=== PROBLEM STATEMENT ===
Extract each line of the records that contains the word "image". Case counts.

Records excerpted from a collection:
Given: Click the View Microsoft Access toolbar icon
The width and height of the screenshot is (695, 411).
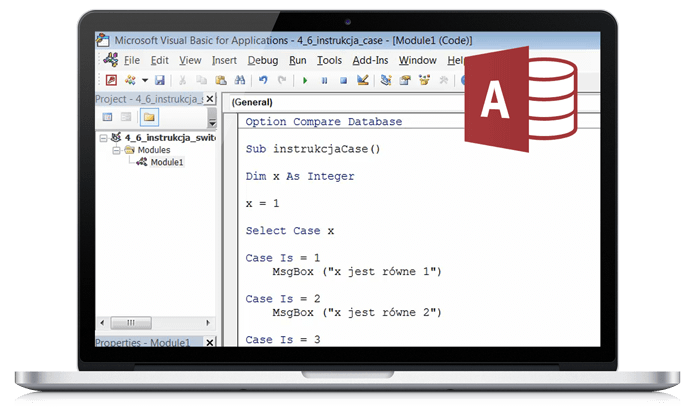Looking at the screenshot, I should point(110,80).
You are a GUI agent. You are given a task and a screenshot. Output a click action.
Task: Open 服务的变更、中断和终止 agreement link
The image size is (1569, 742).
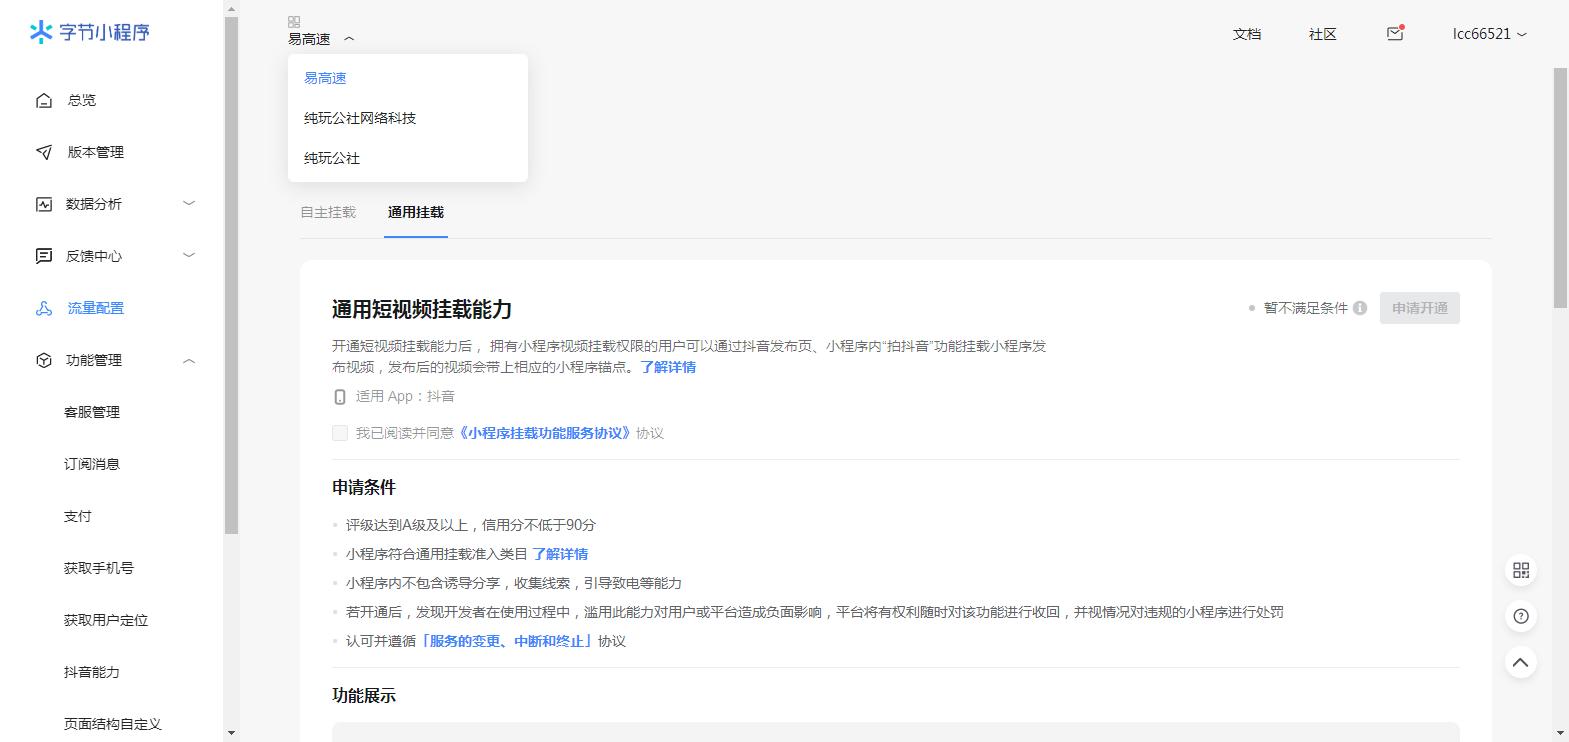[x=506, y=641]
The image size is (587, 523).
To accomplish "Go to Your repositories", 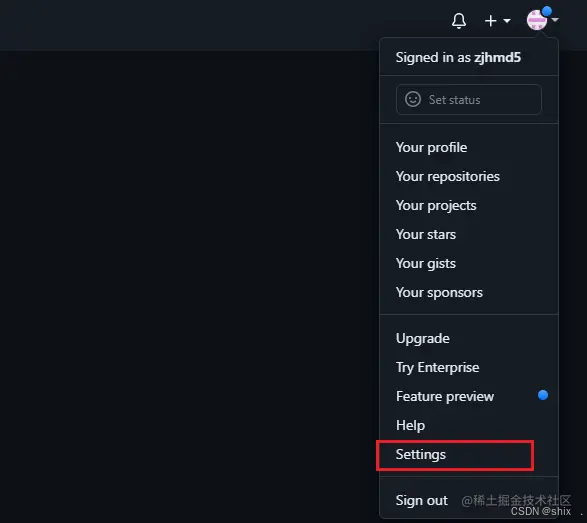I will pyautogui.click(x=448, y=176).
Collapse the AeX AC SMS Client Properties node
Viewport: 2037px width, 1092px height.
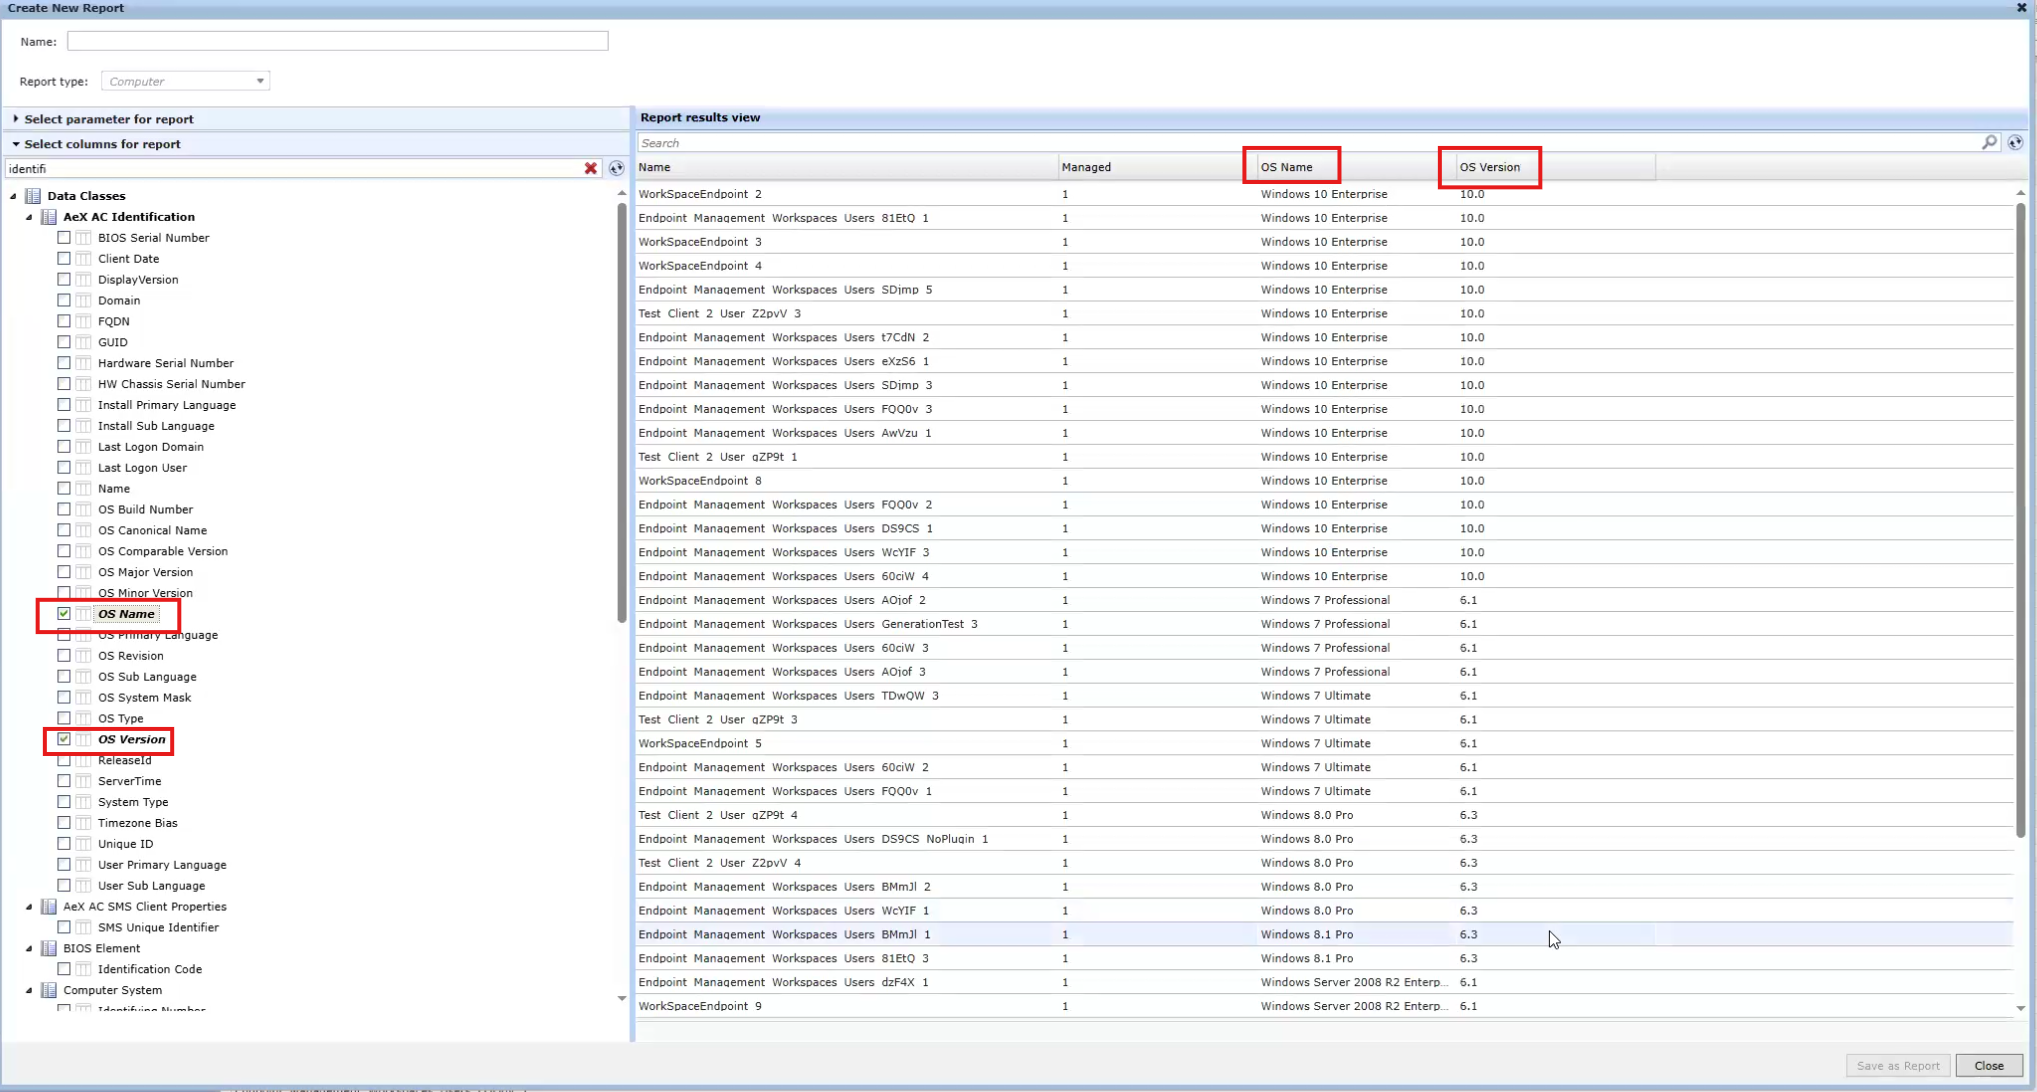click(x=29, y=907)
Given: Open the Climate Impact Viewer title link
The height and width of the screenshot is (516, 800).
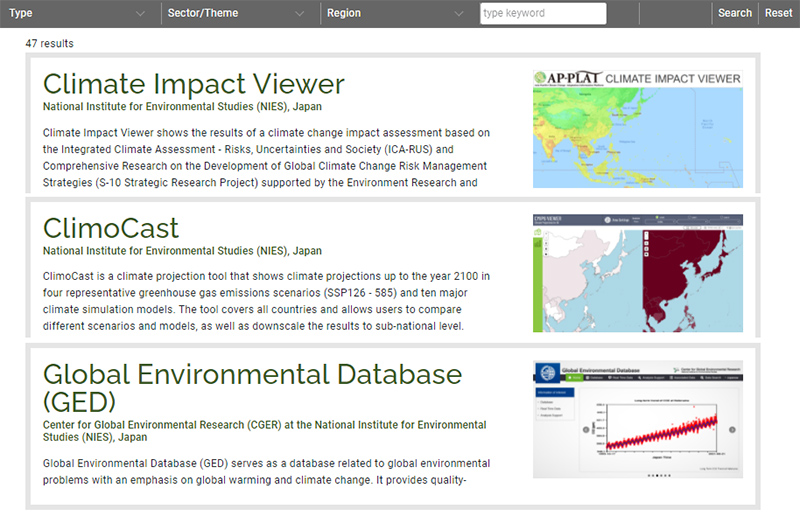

=== RESPONSE ===
The image size is (1569, 742).
The image size is (587, 523).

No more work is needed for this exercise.